# DOCUMENT EXCERPT
But how can this be the source of truth, if all its data comes from other places?

There's an important difference between the source of the data, and the source of truth. Sometimes they're the same thing, but they don't have to be.

Syscat is designed and intended to be a shared reference for all that data, from the perspective of the people and systems that use that data.

To use an analogy, if your organisation is a village, Syscat is its well. The well taps into water that was carried here by rivers, and the rivers in turn are fed by springs. The springs are each of the systems that data is fetched from, and the rivers are integrations which fetch that data and update Syscat with it.

The villagers can trek to each of the springs to get their water; some will go to one, while some will go to another. But with a well in the centre of the village, everybody can go to the same place, and draw on water mixed from all the same sources.

Status

Current development status: beta, minimum viable product.

# PROBLEM TO SOLVE
Rewrite the Syscat passage between "There's an important" and "use that data.", inclusive, using "common reference" in place of "shared reference".

# SUPPLIED DATA
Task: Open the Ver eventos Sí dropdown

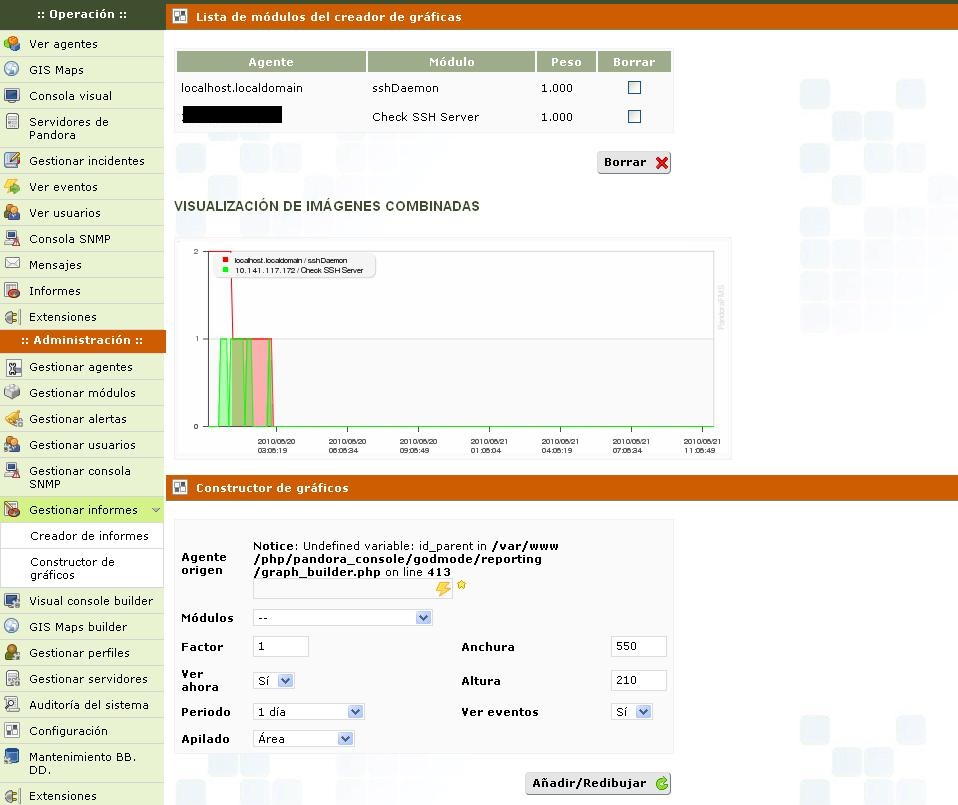Action: point(632,712)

# RESULT OF THE TASK
There's an important difference between the source of the data, and the source of truth. Sometimes they're the same thing, but they don't have to be.

Syscat is designed and intended to be a common reference for all that data, from the perspective of the people and systems that use that data.